> **Excerpted data**
###

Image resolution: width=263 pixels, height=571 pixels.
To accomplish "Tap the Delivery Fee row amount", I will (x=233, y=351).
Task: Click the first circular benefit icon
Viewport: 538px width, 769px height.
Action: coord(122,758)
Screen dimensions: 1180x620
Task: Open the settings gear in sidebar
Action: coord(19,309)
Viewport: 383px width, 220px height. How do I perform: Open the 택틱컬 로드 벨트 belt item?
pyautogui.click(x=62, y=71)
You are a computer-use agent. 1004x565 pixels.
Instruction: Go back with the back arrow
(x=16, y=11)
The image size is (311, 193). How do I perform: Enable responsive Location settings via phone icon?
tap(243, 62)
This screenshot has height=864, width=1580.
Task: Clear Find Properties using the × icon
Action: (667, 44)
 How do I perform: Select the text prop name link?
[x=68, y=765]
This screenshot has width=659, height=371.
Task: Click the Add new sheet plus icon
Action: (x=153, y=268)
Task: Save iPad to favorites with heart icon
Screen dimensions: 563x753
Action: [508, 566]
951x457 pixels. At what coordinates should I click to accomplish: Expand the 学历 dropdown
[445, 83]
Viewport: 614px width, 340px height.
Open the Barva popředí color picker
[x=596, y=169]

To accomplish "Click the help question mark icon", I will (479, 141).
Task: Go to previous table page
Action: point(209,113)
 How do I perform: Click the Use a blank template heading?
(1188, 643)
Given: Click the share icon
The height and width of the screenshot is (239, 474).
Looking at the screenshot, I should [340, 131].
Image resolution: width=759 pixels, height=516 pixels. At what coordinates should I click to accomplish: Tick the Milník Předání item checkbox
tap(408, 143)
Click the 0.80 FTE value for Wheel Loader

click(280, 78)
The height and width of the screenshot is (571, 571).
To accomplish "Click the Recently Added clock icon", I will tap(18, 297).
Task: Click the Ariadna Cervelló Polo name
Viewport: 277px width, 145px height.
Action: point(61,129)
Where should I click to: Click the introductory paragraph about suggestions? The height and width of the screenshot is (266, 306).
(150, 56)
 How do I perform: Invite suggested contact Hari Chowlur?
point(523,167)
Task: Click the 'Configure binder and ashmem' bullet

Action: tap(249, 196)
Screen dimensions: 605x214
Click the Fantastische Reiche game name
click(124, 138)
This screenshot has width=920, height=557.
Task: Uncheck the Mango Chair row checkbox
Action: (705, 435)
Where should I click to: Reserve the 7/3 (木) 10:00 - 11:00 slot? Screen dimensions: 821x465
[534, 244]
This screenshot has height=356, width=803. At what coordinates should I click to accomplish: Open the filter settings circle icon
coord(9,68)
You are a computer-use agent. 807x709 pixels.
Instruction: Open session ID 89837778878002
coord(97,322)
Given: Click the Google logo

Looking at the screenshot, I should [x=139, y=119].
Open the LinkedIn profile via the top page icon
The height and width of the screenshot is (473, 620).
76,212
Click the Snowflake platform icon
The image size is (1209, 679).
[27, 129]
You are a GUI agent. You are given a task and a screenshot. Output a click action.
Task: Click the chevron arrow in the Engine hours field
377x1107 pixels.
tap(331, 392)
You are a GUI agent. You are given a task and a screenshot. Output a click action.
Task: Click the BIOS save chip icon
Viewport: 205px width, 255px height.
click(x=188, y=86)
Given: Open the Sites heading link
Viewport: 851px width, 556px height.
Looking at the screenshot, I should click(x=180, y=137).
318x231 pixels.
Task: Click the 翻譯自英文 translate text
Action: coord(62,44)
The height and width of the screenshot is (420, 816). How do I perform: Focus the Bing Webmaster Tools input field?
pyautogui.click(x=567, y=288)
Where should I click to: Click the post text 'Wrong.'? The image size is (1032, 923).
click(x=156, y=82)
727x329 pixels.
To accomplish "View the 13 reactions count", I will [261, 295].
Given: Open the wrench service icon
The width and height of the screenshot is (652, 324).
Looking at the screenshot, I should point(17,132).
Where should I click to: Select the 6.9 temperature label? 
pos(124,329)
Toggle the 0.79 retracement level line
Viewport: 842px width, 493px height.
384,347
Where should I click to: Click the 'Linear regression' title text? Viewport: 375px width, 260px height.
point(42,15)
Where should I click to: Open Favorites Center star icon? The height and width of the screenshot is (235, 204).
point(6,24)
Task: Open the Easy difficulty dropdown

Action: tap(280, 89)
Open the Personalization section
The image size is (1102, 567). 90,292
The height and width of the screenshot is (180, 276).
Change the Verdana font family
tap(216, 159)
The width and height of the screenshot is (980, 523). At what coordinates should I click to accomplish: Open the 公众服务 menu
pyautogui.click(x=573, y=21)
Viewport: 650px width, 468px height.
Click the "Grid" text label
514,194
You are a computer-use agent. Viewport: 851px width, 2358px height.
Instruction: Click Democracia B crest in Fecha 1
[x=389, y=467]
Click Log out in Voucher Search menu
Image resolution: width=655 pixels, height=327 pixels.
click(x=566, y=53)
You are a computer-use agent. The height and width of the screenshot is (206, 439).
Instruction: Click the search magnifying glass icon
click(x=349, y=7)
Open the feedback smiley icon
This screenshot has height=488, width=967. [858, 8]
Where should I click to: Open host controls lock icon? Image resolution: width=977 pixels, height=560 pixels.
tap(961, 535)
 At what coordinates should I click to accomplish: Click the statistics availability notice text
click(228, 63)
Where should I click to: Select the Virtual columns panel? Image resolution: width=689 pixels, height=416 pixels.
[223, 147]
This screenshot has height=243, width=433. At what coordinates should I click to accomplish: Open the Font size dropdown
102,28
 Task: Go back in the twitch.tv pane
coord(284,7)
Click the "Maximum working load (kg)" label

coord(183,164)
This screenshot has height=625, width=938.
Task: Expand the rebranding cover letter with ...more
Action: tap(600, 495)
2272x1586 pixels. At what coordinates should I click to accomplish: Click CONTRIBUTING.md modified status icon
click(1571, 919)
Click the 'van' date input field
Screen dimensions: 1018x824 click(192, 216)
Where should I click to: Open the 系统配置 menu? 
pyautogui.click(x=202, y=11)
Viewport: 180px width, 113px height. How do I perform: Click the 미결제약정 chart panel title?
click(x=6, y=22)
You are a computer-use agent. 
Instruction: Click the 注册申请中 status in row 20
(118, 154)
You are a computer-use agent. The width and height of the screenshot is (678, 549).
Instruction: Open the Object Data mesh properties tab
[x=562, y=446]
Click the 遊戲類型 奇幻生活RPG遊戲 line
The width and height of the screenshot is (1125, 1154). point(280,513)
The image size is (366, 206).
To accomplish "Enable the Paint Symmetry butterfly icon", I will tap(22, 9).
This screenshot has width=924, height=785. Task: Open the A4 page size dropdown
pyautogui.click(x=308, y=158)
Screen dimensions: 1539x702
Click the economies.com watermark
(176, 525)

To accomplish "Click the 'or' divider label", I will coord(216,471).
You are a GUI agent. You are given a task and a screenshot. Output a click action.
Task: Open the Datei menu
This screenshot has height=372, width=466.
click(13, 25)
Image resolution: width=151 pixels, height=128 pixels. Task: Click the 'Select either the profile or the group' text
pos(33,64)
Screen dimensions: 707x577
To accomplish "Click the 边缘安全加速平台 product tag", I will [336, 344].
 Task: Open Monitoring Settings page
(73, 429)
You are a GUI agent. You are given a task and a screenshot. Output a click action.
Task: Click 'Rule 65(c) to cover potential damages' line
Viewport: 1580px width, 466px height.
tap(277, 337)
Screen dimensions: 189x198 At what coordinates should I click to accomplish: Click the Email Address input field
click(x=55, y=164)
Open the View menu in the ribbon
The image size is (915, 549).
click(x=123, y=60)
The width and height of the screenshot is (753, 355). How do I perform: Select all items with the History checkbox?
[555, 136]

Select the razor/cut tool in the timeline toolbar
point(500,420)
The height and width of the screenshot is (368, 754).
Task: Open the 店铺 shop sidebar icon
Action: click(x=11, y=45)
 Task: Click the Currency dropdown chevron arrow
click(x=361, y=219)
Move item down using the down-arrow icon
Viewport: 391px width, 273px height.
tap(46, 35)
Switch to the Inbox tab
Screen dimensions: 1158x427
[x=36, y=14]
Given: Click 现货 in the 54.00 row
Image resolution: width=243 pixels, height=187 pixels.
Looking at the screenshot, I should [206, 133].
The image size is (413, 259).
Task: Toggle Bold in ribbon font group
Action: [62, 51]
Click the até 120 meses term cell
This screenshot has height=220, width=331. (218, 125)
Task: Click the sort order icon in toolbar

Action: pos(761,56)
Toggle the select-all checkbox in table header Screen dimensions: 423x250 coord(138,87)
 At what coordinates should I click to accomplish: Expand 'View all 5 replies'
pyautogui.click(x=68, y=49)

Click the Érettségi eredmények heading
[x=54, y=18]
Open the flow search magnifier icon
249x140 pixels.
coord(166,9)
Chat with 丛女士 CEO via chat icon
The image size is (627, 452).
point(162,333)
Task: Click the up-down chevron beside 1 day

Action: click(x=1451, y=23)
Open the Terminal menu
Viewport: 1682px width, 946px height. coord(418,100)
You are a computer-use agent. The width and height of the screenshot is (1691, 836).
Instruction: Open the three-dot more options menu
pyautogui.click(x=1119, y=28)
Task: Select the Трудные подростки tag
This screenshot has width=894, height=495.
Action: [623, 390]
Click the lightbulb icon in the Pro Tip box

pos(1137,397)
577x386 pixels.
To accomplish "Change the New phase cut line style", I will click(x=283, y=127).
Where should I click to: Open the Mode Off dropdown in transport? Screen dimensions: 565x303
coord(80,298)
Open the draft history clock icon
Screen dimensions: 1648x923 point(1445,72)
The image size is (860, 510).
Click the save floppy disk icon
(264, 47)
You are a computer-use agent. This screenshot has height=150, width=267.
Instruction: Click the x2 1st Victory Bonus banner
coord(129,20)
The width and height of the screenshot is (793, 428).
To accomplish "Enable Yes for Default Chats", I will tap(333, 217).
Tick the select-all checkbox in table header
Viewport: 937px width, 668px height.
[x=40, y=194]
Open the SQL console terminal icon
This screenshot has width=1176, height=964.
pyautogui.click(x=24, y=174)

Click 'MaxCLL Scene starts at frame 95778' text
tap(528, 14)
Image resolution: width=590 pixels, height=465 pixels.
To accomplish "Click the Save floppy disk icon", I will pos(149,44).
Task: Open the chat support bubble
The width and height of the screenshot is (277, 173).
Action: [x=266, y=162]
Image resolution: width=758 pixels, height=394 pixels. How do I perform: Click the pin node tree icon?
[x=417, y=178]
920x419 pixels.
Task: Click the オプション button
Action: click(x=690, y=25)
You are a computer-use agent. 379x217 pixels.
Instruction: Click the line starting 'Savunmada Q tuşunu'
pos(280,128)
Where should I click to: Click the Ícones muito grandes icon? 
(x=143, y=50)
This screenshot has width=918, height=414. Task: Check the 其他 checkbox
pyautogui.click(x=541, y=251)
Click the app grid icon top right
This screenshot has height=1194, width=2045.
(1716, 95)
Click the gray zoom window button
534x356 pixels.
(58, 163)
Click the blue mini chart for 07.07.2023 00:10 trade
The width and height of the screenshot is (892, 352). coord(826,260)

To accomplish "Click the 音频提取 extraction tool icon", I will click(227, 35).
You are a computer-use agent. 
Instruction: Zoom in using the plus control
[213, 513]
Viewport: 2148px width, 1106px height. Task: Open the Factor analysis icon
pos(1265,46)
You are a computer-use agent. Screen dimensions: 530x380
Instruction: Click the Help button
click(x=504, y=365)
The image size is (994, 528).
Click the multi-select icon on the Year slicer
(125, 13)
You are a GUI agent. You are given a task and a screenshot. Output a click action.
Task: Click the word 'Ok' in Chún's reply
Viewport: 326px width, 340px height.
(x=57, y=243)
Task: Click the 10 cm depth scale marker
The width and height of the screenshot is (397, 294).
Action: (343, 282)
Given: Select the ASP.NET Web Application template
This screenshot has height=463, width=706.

###

> **Job**
Copy the lines of the records above word for word, from the line with "is (678, 549)." up to and including the line with "Action: pos(761,56)".

> **Output of the task**
You are a computer-use agent. The width and height of the screenshot is (678, 549).
Instruction: Open the Object Data mesh properties tab
[x=562, y=446]
Click the 遊戲類型 奇幻生活RPG遊戲 line
The width and height of the screenshot is (1125, 1154). point(280,513)
The image size is (366, 206).
To accomplish "Enable the Paint Symmetry butterfly icon", I will tap(22, 9).
This screenshot has width=924, height=785. Task: Open the A4 page size dropdown
pyautogui.click(x=308, y=158)
Screen dimensions: 1539x702
Click the economies.com watermark
(176, 525)

To accomplish "Click the 'or' divider label", I will coord(216,471).
You are a GUI agent. You are given a task and a screenshot. Output a click action.
Task: Open the Datei menu
This screenshot has height=372, width=466.
click(13, 25)
Image resolution: width=151 pixels, height=128 pixels. Task: Click the 'Select either the profile or the group' text
pos(33,64)
Screen dimensions: 707x577
To accomplish "Click the 边缘安全加速平台 product tag", I will [336, 344].
 Task: Open Monitoring Settings page
(73, 429)
You are a GUI agent. You are given a task and a screenshot. Output a click action.
Task: Click 'Rule 65(c) to cover potential damages' line
Viewport: 1580px width, 466px height.
tap(277, 337)
Screen dimensions: 189x198 At what coordinates should I click to accomplish: Click the Email Address input field
click(x=55, y=164)
Open the View menu in the ribbon
The image size is (915, 549).
click(x=123, y=60)
The width and height of the screenshot is (753, 355). How do I perform: Select all items with the History checkbox?
[555, 136]

Select the razor/cut tool in the timeline toolbar
point(500,420)
The height and width of the screenshot is (368, 754).
Task: Open the 店铺 shop sidebar icon
Action: click(x=11, y=45)
 Task: Click the Currency dropdown chevron arrow
click(x=361, y=219)
Move item down using the down-arrow icon
Viewport: 391px width, 273px height.
tap(46, 35)
Switch to the Inbox tab
Screen dimensions: 1158x427
[x=36, y=14]
Given: Click 现货 in the 54.00 row
Image resolution: width=243 pixels, height=187 pixels.
Looking at the screenshot, I should [206, 133].
The image size is (413, 259).
Task: Toggle Bold in ribbon font group
Action: [62, 51]
Click the até 120 meses term cell
This screenshot has height=220, width=331. (218, 125)
Task: Click the sort order icon in toolbar

Action: pos(761,56)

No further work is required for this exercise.